Sacha hits on the central point. CAPM is easy to teach, conducive to mathematical analysis, etc. in a way that lets people do a lot of work on and with it without addressing the fundamental question of whether it is useful. (The whole thing reminds me of the bit in The Goal that discusses all the papers about how to optimize batch sizes that don't address whether or not the operation is a constraint and thus are wrong before they start.)
Comment by Tse Ka Man on August 9, 2010 at 10:45pm
And it has to do with the fact that business schools are teaching CAPM to perpetuate its dominance over the employment market at i-Bank. You have millions of graduates, teachers and researchers who build their careers based on this flawed ideology. They will not accept anything that will challenge their standing and that's why any alternative explanation would be stymied at its infancy stage and hence you have this self-reinforcing loop.
Comment by T.Venkataramanan on August 9, 2010 at 11:43pm
I do not agree with these above observations.It is certainly one of the simple tools available for evaluating risk and capital assets( financial ).A better model is yet to be evolved.How ever EVA based models if any evolved, for asset pricing may be a more realistic one
Comment by Sachidanand (Sacha) Singh on August 10, 2010 at 2:35am
Let me put my instructor's cap. I too teach only CAPM and give passing references to F&F's three factors or the multi factor models. Because it is easy. Because the schools do not expect anything else from me and because it was too late by the time I discovered the folly.
Comment by Sachidanand (Sacha) Singh on August 10, 2010 at 2:36am
@Venkataramanan

EVA requires cost of capital.CAPM is the model mostly used fro determining that cost of capital.
Comment by Takamirira Taruberekera on August 10, 2010 at 7:34am
This is insightful and a brainteaser. Few Finance graduates think beyond CAPM. There are however some reseaches which might lead to an improvement of CAPM (not changing CAPM)
Comment by sergei on August 10, 2010 at 9:53am
I believe that copula-based CAPM instead of traditional Pearson based correlation CAPM would be more appropriate. You can apply the most goodness of fit distributions for both market returns and for returns of an asset under consideration and link them by a copula.

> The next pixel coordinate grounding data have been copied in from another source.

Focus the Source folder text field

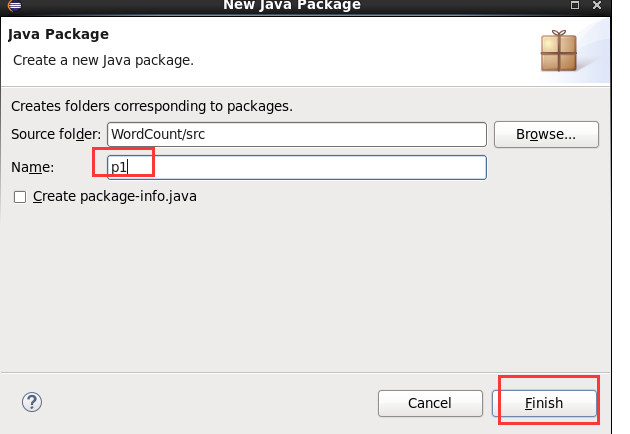296,134
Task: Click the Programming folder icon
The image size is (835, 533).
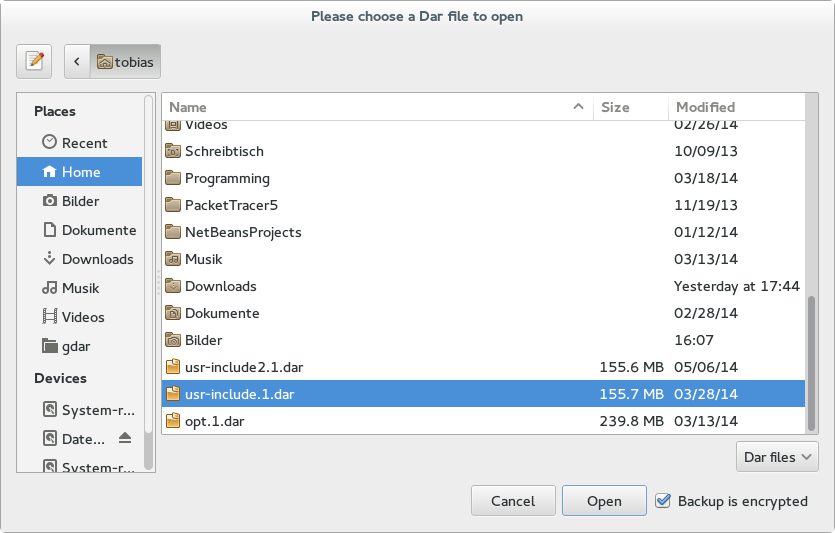Action: (x=172, y=178)
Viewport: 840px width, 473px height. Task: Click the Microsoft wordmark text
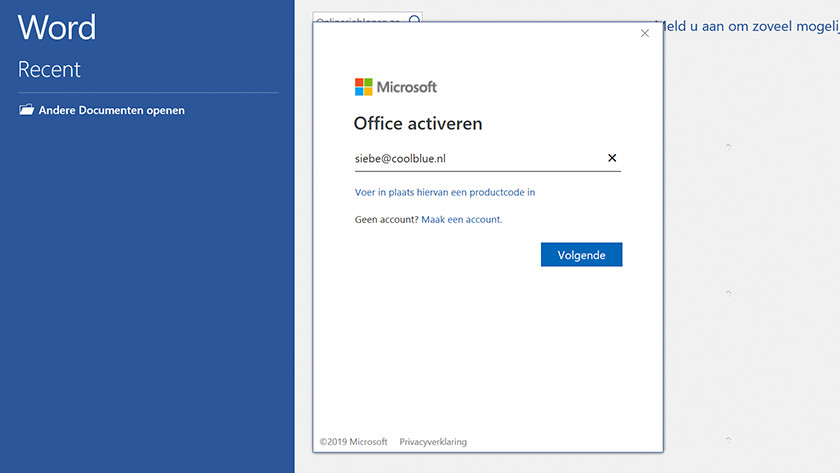407,87
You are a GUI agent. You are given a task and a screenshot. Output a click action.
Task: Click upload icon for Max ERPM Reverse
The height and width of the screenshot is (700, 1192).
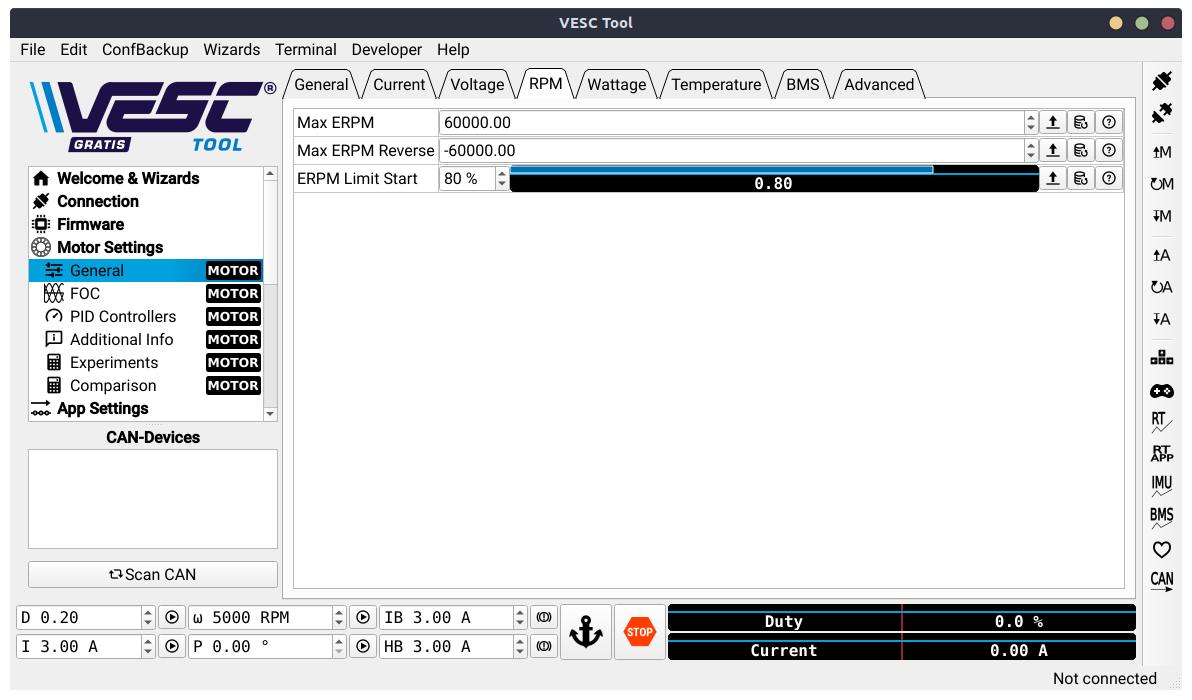(1052, 150)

Perhaps, the Clayton copula is the most suitable for the task. Just use R to make calculations...
http://cran.r-project.org/
Comment by Sachidanand (Sacha) Singh on August 10, 2010 at 10:02am
Are you telling it to me? I have already made clear my position in the first comment I posted. I am just lamenting on teh way things are going and having lamented I suppose I will go the same way (as I have done so far).

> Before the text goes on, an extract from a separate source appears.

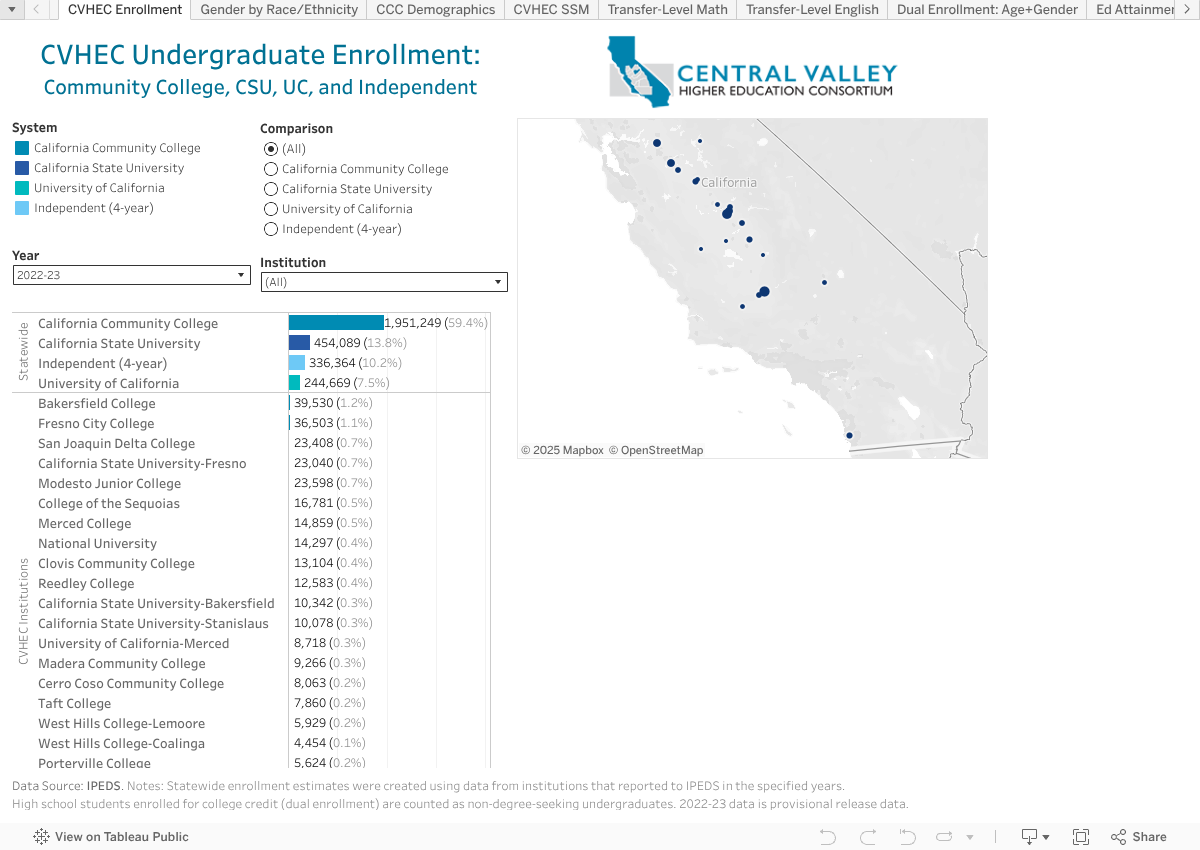
Task: Toggle full screen mode
Action: (1081, 837)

Comment by sergei on August 11, 2010 at 9:40am
I see.
Most people are lazy to construct complex models and they tend to use the simplest one.
At the same time it is difficult to explain the results of, say, copula-based model to managers not having strong education in statistics. And the simulation software, such as ModelRisk, is not readily available.
That is why the CAPM will be popular for a long time yet.